Mais il me rappelle trop une dague, qui à son tour me fait songer à un couteau, or les couteaux m’évoquent…

J’ai donc tranché pour des astérisques, rien de plus.

Les astérisques ressemblent à des flocons de neige ou à une de ces bactéries qui, au microscope, vous adressent des clins d’œil. Aujourd’hui, avec un enthousiasme communicatif, elles dansent en moi et me font danser et m’agiter tel un possédé, pieds et poings liés dans mon lit, scrutant le plafond de cette chambre, pareil au Fool Fou de la carte sans destination ni destinataire du tarot : quelqu’un qui crapahute sans voir où il marche, au bord de l’abîme, les yeux levés vers le ciel sans étoiles parce que les étoiles, les étoiles noires, ce sont ses yeux. Ils ont vu trop de choses et donneraient n’importe quoi pour cesser de voir ce qu’ils ont vu et continuent de voir. Ils ont oublié comment se fermer.

Et sur cet arcane, à mes pieds, au lieu d’un petit chien rêvé qui pourrait s’appeler Argos ou Ajax, je te vois toi.

Tu es là, Herman : éveillé, cherchant en vain à m’arrêter pour m’aider à trouver un sommeil qui me soustrairait à mes rêveries. Attention, Herman : ce son que j’émets à présent en faisant claquer le bout de ma langue, comme s’il coulait de la pointe d’une plume sur le papier, est celui qui signifie une pause, l’astérisque.

 

Comme ceci : *

 

Cet astérisque qui précédait et séparait tous les sujets que j’étais allé glaner à l’extérieur pour les semer dans mon cahier d’exercices de calligraphie quand j’apprenais à écrire.

Je l’ai conservé, Herman.

Il contient mon écriture, d’abord enfantine et ronde, puis anguleuse et juvénile et, à la fin, précipitée et secouée de tremblements.

Il est là, dans le tiroir du haut de mon bureau. Va le chercher, prends-le, rapporte-le et ouvre-le. Je suis sûr qu’il y a suffisamment de pages blanches pour que tu commences (si tu le souhaites, ce que j’espère) à prendre note de ma déclaration et que tu deviennes le transcripteur de ma mémoire.

Herman : tu vas consigner tous ces mots épars et fébriles auxquels tu donneras peut-être un sens en faisant un peu baisser leur température.

J’admets toutefois que c’est une tâche irréalisable pour un garçon de ton âge au vocabulaire limité. Mais tu attraperas probablement une idée par-ci par-là et, avec le temps, dans de nombreuses années, tu seras capable de recomposer la splendeur de ma défaite à partir de ces ruines et d’un joyau perdu parmi les ossements que tu découvriras.

À l’âge que tu as aujourd’hui, je me rappelle avoir noté ce genre de propos dans mon cahier d’exercices :

 

* Je respecterai mes Aînés si je veux être respecté.

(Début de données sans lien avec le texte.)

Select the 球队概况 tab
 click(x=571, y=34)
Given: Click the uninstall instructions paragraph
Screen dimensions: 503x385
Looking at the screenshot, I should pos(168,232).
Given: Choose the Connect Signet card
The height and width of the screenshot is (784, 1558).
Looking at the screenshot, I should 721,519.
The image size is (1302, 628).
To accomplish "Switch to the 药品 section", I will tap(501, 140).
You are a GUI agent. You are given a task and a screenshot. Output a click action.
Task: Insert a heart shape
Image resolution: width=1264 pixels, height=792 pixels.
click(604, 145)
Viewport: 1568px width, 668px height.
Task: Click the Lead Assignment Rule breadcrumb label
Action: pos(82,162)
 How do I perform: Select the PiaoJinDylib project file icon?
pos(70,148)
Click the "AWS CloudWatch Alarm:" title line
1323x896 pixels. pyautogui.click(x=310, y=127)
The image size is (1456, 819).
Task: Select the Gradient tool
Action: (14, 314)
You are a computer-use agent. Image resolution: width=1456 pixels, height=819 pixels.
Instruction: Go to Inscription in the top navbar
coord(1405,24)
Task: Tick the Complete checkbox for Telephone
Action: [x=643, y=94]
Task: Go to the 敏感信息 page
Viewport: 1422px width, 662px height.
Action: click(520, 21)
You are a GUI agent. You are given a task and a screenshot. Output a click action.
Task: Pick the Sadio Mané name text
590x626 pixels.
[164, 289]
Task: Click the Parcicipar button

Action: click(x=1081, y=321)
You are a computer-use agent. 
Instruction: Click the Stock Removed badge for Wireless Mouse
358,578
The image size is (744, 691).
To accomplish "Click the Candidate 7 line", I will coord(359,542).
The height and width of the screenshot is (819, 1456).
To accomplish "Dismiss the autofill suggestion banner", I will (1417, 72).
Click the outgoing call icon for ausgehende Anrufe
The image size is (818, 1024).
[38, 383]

DICTÉE : Paradis – Enfer – ciel bleu – douleur – campagne verte – froid rail d’acier – sourire – voile – héros – fantômes – cendres chaudes – arbres – air chaud – brise fraîche – froid confort – changement – guerre – cage – rôle essentiel

* Fort d’une Vertu précoce, sème dans ton cœur ce que mépriseront plus tard les Arts du Vice.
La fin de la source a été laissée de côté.